# Book review: Linked by Albert-László Barabási

I am on a bit of a graph theory binge, it started with an attempt to learn about Gephi, the graph visualisation software, which developed into reading a proper grown up book on graph theory. I then learnt a little more about practicalities on reading Seven Databases in Seven Weeks, which included a section on Neo4J – a graph database. Now I move on to Linked by Albert-László Barabási, this is a popular account of the rise of the analysis of complex networks in the late nineties. A short subtitle used on earlier editions was “The New Science of Networks”. The rather lengthy subtitle on this edition is “How Everything Is Connected to Everything Else and What It Means for Business, Science, and Everyday Life”.

In mathematical terms a graph is an abstract collection of nodes linked by edges. My social network is a graph comprised of people, the nodes, and their interactions such as friendships, which are the edges. The internet is a graph, comprising routers at the nodes and the links between them are edges. “Network” is a less formal term often used synonymously with graph, “complex” is more a matter of taste but it implies large and with a structure which cannot be trivially described i.e. each node has four edges is not a complex network.

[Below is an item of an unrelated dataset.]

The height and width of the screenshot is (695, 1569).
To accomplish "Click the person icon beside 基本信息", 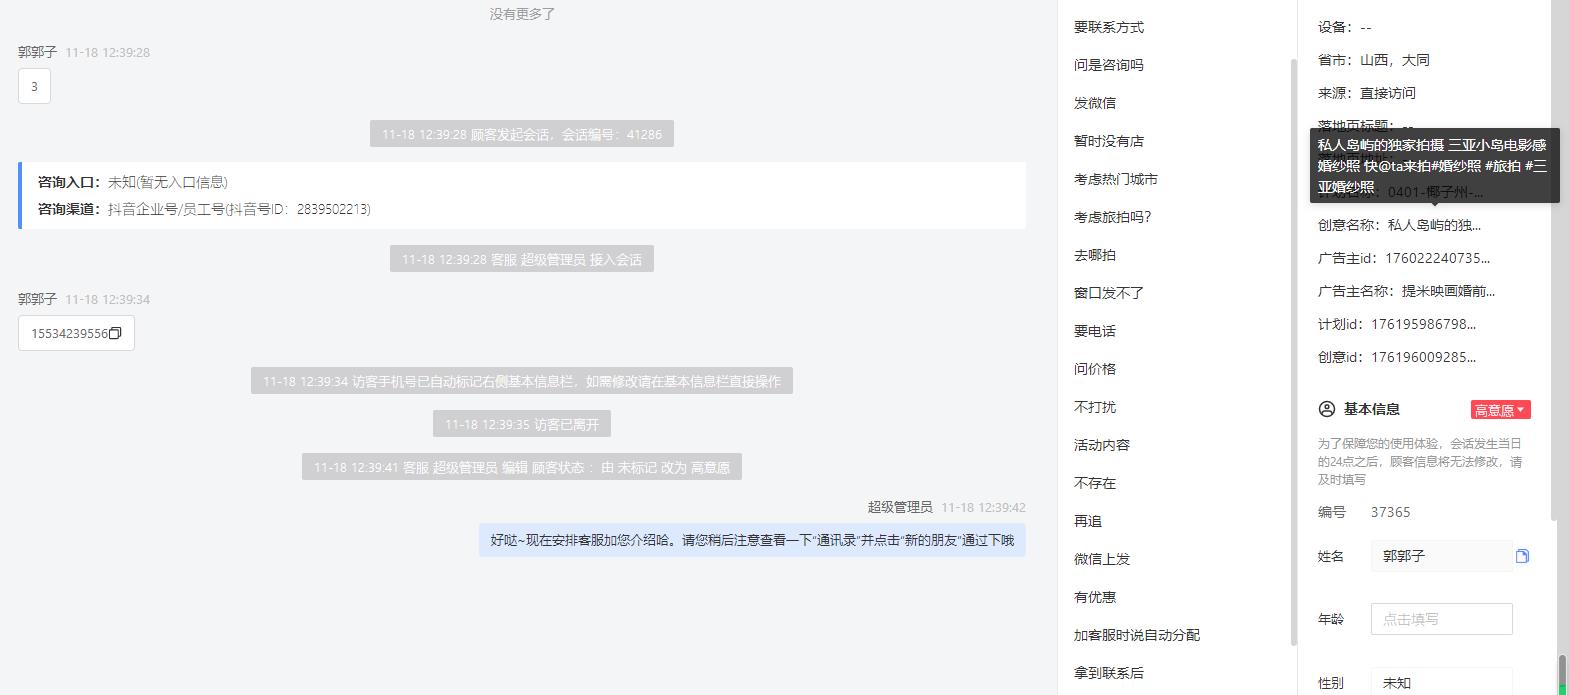I will pos(1327,409).
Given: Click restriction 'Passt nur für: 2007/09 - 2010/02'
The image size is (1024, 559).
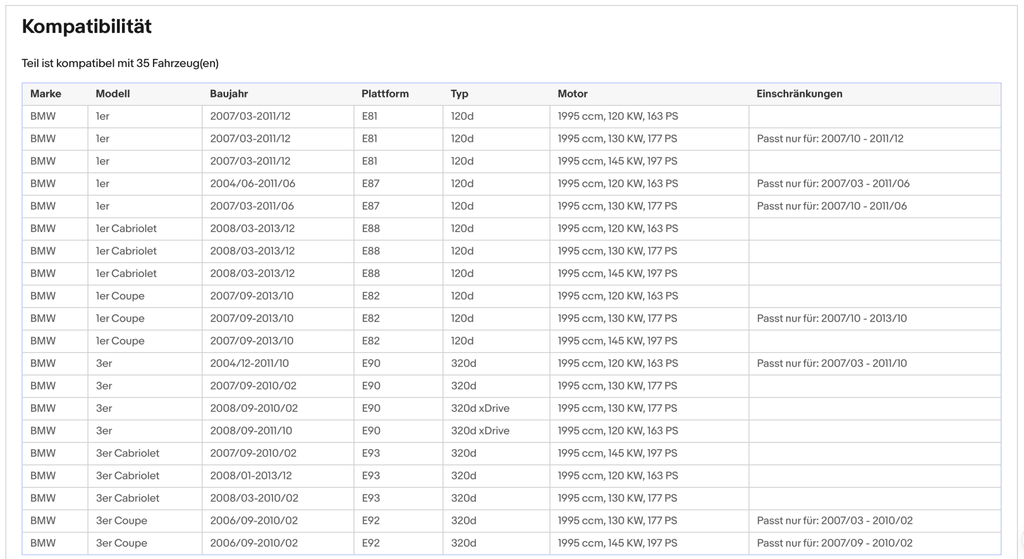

The models used for the complex networks discussed in this book are the descendants of the random networks first constructed by Erdős and Rényi. They imagined a simple scheme whereby nodes in a network were randomly connected with some fixed probability. This generates a particular type of random network which do not replicate real-world networks such as social networks or the internet. The innovations introduced by Barabási and others are in the measurement of real world networks and new methods of construction which produce small-world and scale-free network models. Small-world networks are characterised by clusters of tightly interconnected nodes with a few links between those clusters, they describe social networks. Scale-free networks contain nodes with any number of connections but where nodes with larger numbers of connections are less common than those with a small number. For example on the web there are many web pages (nodes) with a few links (edges) but there exist some web pages with thousands and thousands of links, and all values in between.

I’ve long been aware of Barabási’s work, dating back to my time as an academic where I worked in the area of soft condensed matter. The study of complex networks was becoming a thing at the time, and of all the areas of physics soft condensed matter was closest to it. Barabási’s work was one of the sparks that set the area going. The connection with physics is around so-called power laws which are found in a wide range of physical systems. The networks that Barabási is so interested in show power law behaviour in the number of connections a node has. This has implications for a wide range of properties of the system such as robustness to the removal of nodes, transport properties and so forth. The book starts with some historical vignettes on the origins of graph theory, with Euler and the bridges of Königsberg problem. It then goes on to discuss various complex networks with some coverage of the origins of their study and the work that Barabási has done in the area. As such it is a pretty personal review. Barabási also recounts some of the history of “six degrees of separation”, the idea that everyone is linked to everyone else by only six links. This idea had its traceable origins back in the early years of the 20th century in Budapest.

Graph theory has been around for a long while, and the study of random networks for 50 years or so. Why the sudden surge in interest? It boils down to a couple of factors, the first is the internet which provides a complex network of physical connections on which a further complex network of connections sit in the form of the web. The graph structure of this infrastructure is relatively easy to explore using automatic tools, you can build a map of millions of nodes with relative ease compared to networks in the “real” world. Furthermore, this complex network infrastructure and the rise of automated experiments has improved our ability to explore and disseminate information on physical networks. For example, the network of chemical interactions in a cell, the network of actors in movies, our social interactions, the spread of disease and so forth. In the past getting such detailed information on large networks was tiresome and the distribution mechanisms for such data slow and inconvenient.

For a book written a few short years ago,

*Linked*can feel strangely dated. It discusses Apple’s failure in the handheld computing market with the Newton palm top device, and the success of Palm with their subsequent range. Names of long forgotten internet companies float by, although even at the time of writing Google was beginning its dominance.If you are new to graph theory and want an unchallenging introduction then

*Linked*is a good place to start. It’s readable and has a whole load of interesting examples of scale free networks in the wild. Whilst not the whole of graph theory, this is where interesting new things are happening.
There are some very interesting courses on Coursera concerning the subject. I last year enjoyed the “social & economical networks” from Standford with lots of references to Barabasi and some excersises with Gephi.